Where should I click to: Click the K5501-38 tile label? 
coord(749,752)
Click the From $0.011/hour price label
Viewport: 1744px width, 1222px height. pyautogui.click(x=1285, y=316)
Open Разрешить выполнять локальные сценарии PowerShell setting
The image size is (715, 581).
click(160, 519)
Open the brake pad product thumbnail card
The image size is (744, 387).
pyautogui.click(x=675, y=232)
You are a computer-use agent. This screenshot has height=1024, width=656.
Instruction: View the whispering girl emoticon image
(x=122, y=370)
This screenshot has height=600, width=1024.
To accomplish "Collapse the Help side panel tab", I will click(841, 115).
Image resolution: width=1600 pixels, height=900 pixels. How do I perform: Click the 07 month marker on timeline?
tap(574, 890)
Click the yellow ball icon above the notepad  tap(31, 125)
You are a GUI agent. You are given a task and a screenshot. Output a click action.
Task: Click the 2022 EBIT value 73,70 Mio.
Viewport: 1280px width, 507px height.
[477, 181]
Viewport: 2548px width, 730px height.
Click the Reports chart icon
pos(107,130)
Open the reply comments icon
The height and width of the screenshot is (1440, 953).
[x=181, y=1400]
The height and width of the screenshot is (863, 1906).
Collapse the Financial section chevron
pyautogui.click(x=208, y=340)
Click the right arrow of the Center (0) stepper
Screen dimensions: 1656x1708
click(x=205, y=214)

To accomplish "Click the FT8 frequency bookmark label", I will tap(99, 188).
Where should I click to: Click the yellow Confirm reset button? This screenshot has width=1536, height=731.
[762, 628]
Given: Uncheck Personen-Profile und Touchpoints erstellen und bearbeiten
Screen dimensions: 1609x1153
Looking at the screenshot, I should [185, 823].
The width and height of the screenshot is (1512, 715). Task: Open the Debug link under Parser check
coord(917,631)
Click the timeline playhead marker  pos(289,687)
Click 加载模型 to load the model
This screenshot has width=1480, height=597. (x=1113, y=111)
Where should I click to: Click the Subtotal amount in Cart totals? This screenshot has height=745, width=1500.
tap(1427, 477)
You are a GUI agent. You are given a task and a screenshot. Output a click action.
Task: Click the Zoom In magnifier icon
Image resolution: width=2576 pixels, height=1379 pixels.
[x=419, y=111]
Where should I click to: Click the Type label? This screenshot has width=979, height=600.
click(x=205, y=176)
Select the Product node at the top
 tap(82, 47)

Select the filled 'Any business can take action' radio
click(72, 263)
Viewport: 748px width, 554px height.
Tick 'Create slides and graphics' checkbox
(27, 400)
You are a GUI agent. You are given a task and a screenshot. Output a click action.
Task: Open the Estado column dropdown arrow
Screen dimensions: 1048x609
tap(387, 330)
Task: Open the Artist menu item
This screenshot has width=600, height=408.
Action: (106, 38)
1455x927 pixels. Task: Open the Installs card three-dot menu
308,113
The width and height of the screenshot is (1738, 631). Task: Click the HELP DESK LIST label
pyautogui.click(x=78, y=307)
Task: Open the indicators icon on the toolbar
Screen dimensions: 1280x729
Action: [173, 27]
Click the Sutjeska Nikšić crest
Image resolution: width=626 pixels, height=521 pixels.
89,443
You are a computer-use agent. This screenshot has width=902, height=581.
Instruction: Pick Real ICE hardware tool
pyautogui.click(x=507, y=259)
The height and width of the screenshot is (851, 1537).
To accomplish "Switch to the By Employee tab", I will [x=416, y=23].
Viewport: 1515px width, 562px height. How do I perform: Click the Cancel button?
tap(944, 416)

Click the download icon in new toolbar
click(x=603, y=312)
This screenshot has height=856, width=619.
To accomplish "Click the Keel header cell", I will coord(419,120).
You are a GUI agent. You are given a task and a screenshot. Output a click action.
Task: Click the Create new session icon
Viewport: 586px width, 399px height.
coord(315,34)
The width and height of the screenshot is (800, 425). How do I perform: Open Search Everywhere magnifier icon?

> ASSIGNMENT
Where a line of the records includes "accomplish", copy it.

> SOLUTION TO THE EXERCISE
To accomplish "Collapse the Help side panel tab", I will click(841, 115).
To accomplish "Click the FT8 frequency bookmark label", I will tap(99, 188).
To accomplish "Switch to the By Employee tab", I will [x=416, y=23].
To accomplish "Click the Keel header cell", I will coord(419,120).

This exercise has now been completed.